→ **WHAT IS REQUIRED**: Please put the listing, from its first line through the line that contains "tap(121, 63)", into a JSON list of strings with one string per line, leaving out blank lines.

[Dataset entries]
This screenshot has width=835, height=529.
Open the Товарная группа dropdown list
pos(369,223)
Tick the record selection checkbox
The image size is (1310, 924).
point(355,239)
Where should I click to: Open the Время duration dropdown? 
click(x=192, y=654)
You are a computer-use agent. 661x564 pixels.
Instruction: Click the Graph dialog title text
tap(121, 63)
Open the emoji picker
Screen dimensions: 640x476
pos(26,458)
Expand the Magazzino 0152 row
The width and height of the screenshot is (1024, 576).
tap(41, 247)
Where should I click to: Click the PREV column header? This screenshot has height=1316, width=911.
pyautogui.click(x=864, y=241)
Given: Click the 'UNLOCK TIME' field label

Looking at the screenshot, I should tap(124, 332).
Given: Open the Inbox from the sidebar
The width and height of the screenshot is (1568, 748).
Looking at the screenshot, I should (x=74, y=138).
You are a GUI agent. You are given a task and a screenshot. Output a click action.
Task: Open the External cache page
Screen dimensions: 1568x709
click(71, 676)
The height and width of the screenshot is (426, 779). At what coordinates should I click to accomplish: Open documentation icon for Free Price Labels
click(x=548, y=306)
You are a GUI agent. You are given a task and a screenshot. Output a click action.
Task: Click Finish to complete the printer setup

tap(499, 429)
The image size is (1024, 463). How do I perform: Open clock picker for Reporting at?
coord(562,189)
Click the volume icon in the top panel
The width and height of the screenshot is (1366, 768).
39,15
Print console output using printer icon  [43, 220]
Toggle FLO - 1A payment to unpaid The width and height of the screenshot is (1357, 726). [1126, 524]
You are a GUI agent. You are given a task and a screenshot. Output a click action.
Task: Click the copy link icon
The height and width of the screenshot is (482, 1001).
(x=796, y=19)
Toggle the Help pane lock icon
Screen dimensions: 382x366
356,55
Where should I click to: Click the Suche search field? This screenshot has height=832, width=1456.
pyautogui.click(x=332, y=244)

→ **RESULT FOR THIS TASK**:
[
  "This screenshot has width=835, height=529.",
  "Open the Товарная группа dropdown list",
  "pos(369,223)",
  "Tick the record selection checkbox",
  "The image size is (1310, 924).",
  "point(355,239)",
  "Where should I click to: Open the Время duration dropdown? ",
  "click(x=192, y=654)",
  "You are a computer-use agent. 661x564 pixels.",
  "Instruction: Click the Graph dialog title text",
  "tap(121, 63)"
]